Diary of Britain’s youngest racehorse trainer

  • Horse & Hound is supported by its audience. When you purchase through links on our site, we may earn commission on some of the items you choose to buy. Learn more
  • Twenty-five-year-old Toby Coles is Britain’s newest — and youngest —trainer. He is writing a weekly diary for HHO about the trials and tribulations, the highs and the lows, the work and play of a young man trying to make a go out of training racehorses.

    Welcome to my Horse & Hound Online diary. This week I thought I’d introduce myself to you all.

    Growing up

    I was lucky enough to grow up in the borders of Scotland where I did nothing but play with my pony during the school holidays, be it hunting in the winter, or riding round the farm with my terrier in tow during the summer. I was never allowed to go to Pony Club camp for some reason, which did not really bother me as plaiting and grooming my pony didn’t really interest me. Galloping flat out, chasing a covey of partridges or pretending to have Emperor Napoleon’s army on retreat did!

    My school days were spent longing for the countryside and the freedom that came with it. It was at school where I decided my future lay in racing. However I did far better than was expected in my A levels, and was persuaded to go to Newcastle University.

    In fact I got my results when leading up Factor Fifteen at Beverley for Ed Dunlop on 14 August 2003. I remember the day well as I put the phone down on my housemaster for thinking it amusing to give me someone else’s results, in fact he had not, it was just those who marked my exams had taken heed of the note at the top of the page: “Please give me an A”. Either that or they were has high as kites when they put pen to paper!

    Working in England

    After just a year my tutor thought it better I leave university! I did so, and was lucky enough to get a job with the Newmarket trainer Sir Mark Prescott. To this day I will be eternally grateful to my tutor for throwing me out.

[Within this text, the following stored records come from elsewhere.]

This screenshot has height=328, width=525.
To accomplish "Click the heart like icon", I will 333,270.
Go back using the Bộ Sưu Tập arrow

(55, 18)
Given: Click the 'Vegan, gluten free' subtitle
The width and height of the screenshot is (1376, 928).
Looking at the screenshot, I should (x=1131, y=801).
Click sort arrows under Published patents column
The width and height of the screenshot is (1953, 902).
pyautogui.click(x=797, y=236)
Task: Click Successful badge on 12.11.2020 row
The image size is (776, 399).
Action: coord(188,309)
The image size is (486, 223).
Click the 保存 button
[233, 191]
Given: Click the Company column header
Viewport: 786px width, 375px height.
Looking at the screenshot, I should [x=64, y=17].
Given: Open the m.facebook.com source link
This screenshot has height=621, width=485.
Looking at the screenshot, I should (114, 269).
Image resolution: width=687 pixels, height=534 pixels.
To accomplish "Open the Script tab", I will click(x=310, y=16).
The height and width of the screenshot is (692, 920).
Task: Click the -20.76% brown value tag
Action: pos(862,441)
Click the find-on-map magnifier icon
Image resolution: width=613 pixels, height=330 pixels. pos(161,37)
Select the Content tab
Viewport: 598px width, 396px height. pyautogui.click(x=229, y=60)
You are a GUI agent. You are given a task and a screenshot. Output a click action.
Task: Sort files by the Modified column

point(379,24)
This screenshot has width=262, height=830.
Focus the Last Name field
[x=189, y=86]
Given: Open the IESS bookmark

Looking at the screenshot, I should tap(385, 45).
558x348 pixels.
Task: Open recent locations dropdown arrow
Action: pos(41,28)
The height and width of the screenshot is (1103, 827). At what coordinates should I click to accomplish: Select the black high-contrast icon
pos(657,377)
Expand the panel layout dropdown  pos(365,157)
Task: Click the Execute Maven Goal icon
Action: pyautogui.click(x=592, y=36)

    It was at Sir Mark’s that I learnt from the bottom up. I started by mucking out and polishing taps, and the month before I left after my two-year schooling, I was sent to three Group One races in three countries. My luck started here; I looked after Sir Mark’s first Classic winner, Confidential Lady, who won the 2006 French Oaks.

    I spent the following year as assistant to Ed Dunlop, also in Newmarket, where we had up to 120 horses in at any one time. It was a real baptism of fire, for with Sir Mark we had had a maximum of 60 horses. It was an experience that has given me the skills to juggle the turmoil of such a large yard.

    Working abroad

    I decided that before I was to settle down in this country I needed to broaden my horizons and travel the world, and the best way to do this was to do it with horses. I used my two previous jobs to get me in with Christophe Clement on the East Board of the United States as an assistant.

    It was here where my luck continued. I became associated with Mauralakana, who went on to win five races that year including the Grade One Beverley D Stakes and over US$1,300,000, along with many others in the who’s who of US turf racing that year!

    The next year and half I spent on the other side of the earth working for numerous trainers learning their differing techniques. However it was there where I was given the chance to train — not in my name, but still the chance! Murray and Bjorn Baker, a father-and-son team from New Zealand, asked if I would train their Australian string for them.

    This was an amazing opportunity that once again had its share of luck, but this time some bad luck. Harris Tweed (NZ) won a Group Two race and came second — beaten just a head — in the AJC Derby (the Australian Derby, run at Randwick in Sydney). But the very next week Mountain Road (NZ), who was favourite for the Ipswich Cup, shattered his near fore while galloping at Randwick four days before the big day. Harris Tweed went on to be fifth in last year’s Melbourne Cup at 100/1.

    It was time to come home. My foreign adventures ended back in the States when working for David Duggan for just six weeks last winter in New York. The reasoning behind this was to learn how to train in the cold, and was it cold!

    Setting up

    On my return to England I tried to get a job as an assistant, but no one would employ me, not even in France. It was interesting to see those who bothered to reply!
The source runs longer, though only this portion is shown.